China heavily relies on Australian Iron Ore exporters and remains unaffected, which adds a little positivity to this tragedy between the China- Australian trading relations.
Congestion at Ports
As the lockdown in China gets back to normal, there is a sudden demand for goods and services in the US and Europe. Taking advantage of this increased demand post lockdown, carriers spiked the monthly rates and implemented additional surges. This led to congestion at various ports across the world.
While this situation induced tension in the shipping fraternities, insufficient empty containers were returning to Europe or Asia – leading to a global container shortage. The huge congestion is resulting in a lot of delay in the overall shipping process.
Due to the congestion and blockages at several ports, many ocean carriers suffer from constrained capacity.
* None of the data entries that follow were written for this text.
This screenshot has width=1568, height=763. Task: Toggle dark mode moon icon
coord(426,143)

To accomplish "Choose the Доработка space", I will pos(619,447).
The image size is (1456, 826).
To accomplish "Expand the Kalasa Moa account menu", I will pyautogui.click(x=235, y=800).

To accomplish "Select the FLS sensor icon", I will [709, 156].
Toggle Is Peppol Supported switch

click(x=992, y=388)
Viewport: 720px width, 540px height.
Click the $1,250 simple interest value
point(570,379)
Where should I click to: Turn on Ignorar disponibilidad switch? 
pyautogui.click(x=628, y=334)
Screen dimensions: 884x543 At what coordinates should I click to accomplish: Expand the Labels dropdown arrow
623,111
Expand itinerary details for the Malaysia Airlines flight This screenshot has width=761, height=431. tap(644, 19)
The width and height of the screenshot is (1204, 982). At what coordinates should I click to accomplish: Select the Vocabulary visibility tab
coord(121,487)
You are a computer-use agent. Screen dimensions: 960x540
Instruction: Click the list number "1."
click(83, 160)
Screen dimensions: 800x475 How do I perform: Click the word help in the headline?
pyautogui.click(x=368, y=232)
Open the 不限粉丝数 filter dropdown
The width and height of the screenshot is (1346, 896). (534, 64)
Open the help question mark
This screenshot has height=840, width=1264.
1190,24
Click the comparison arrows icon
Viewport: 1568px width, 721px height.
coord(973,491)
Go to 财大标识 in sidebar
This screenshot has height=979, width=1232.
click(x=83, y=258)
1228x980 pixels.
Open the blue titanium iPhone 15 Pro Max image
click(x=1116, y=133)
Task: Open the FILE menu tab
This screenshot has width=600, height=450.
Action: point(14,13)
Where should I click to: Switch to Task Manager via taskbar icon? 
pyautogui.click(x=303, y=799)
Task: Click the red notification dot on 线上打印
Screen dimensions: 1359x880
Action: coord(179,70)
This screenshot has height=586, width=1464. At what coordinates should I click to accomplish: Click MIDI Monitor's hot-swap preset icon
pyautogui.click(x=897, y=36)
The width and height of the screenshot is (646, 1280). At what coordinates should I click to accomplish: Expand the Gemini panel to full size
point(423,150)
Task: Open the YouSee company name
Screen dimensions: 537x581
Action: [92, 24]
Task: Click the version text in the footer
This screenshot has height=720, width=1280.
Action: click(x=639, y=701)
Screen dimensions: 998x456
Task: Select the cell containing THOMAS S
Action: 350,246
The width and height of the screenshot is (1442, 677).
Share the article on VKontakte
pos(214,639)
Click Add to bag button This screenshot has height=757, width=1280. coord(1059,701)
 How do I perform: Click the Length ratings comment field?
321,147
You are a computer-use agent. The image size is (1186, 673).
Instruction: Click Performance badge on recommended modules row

This usually occurs when there is no room for the cargo on freight vessels. This is the root cause of many delays happening in the Australian shipping industry at the moment.
Many major business operations are disrupted, which is making it difficult for them to get hold of the situation. Meanwhile, industry exporters and importers are trying hard to find the right containers to ship the products. Shippers have reported a huge spike in the cost of shipments.
The Root Cause of the Adverse Shipping Crisis in Australia
The root cause of this problem can be identified as the imbalance, when it comes to balancing container trading. While many full containers are entering the nation, only a few empty containers are leaving the country. Additionally, the sudden demand for goods fueled the port congestion at crucial places leaving the ports not fully equipped to cope with these factors.
Many major ports like Port Botany and the Port of Melbourne with container parks have reached their capacity and are unable to accommodate empty containers. These containers are usually sent back to China which is not possible now due to many shipping constraints. As per many market intelligence reports, approximately 50,000 containers are stuck in Australia. Yet, there is a container shortage due to an imbalance between imports and exports.
Where is the Australian shipping economy heading?
The freight rates from China are slowly reducing. The discussions going on for removing port congestion surcharges in Sydney are the only welcoming factor for the shipping industry now. However, the industry continues to remain volatile till the new normal exists. We at Global Forwarding are looking forward to building shipping solutions that can help us sustain the post covid environment.